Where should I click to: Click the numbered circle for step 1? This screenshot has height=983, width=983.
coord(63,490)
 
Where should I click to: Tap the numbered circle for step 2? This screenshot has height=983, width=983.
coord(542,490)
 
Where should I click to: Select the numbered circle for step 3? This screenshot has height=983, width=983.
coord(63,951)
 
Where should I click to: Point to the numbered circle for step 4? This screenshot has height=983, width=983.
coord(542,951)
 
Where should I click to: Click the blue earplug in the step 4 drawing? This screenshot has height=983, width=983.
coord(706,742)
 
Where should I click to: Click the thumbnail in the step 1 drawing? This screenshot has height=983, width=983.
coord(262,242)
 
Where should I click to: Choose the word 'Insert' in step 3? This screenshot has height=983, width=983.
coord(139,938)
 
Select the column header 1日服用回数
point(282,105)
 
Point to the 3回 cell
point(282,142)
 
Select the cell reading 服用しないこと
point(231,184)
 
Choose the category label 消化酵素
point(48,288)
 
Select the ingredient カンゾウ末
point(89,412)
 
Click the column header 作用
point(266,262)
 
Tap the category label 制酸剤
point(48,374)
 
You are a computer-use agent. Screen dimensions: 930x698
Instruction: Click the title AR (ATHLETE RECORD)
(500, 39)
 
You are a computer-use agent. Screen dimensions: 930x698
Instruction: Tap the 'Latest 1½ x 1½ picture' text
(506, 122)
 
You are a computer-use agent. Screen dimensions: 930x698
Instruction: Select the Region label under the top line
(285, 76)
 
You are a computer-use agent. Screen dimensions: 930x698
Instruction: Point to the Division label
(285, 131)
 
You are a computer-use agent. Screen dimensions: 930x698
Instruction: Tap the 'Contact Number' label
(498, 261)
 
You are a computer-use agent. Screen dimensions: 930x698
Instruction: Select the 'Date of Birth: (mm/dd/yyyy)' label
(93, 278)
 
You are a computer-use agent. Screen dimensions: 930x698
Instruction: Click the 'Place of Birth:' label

━━━━

## Votre objectif
Recopiez mot pour mot, s'il vous plaît, l'ensemble des lignes de la liste ci-dessus.

## Réponse
Where should I click to: Click the numbered circle for step 1? This screenshot has height=983, width=983.
coord(63,490)
 
Where should I click to: Tap the numbered circle for step 2? This screenshot has height=983, width=983.
coord(542,490)
 
Where should I click to: Select the numbered circle for step 3? This screenshot has height=983, width=983.
coord(63,951)
 
Where should I click to: Point to the numbered circle for step 4? This screenshot has height=983, width=983.
coord(542,951)
 
Where should I click to: Click the blue earplug in the step 4 drawing? This screenshot has height=983, width=983.
coord(706,742)
 
Where should I click to: Click the thumbnail in the step 1 drawing? This screenshot has height=983, width=983.
coord(262,242)
 
Where should I click to: Choose the word 'Insert' in step 3? This screenshot has height=983, width=983.
coord(139,938)
 
Select the column header 1日服用回数
point(282,105)
 
Point to the 3回 cell
point(282,142)
 
Select the cell reading 服用しないこと
point(231,184)
 
Choose the category label 消化酵素
point(48,288)
 
Select the ingredient カンゾウ末
point(89,412)
 
Click the column header 作用
point(266,262)
 
Tap the category label 制酸剤
point(48,374)
 
You are a computer-use agent. Screen dimensions: 930x698
Instruction: Click the title AR (ATHLETE RECORD)
(500, 39)
 
You are a computer-use agent. Screen dimensions: 930x698
Instruction: Tap the 'Latest 1½ x 1½ picture' text
(506, 122)
 
You are a computer-use agent. Screen dimensions: 930x698
Instruction: Select the Region label under the top line
(285, 76)
 
You are a computer-use agent. Screen dimensions: 930x698
Instruction: Point to the Division label
(285, 131)
 
You are a computer-use agent. Screen dimensions: 930x698
Instruction: Tap the 'Contact Number' label
(498, 261)
 
You are a computer-use agent. Screen dimensions: 930x698
Instruction: Select the 'Date of Birth: (mm/dd/yyyy)' label
(93, 278)
 
You are a computer-use agent. Screen dimensions: 930x698
Instruction: Click the 'Place of Birth:' label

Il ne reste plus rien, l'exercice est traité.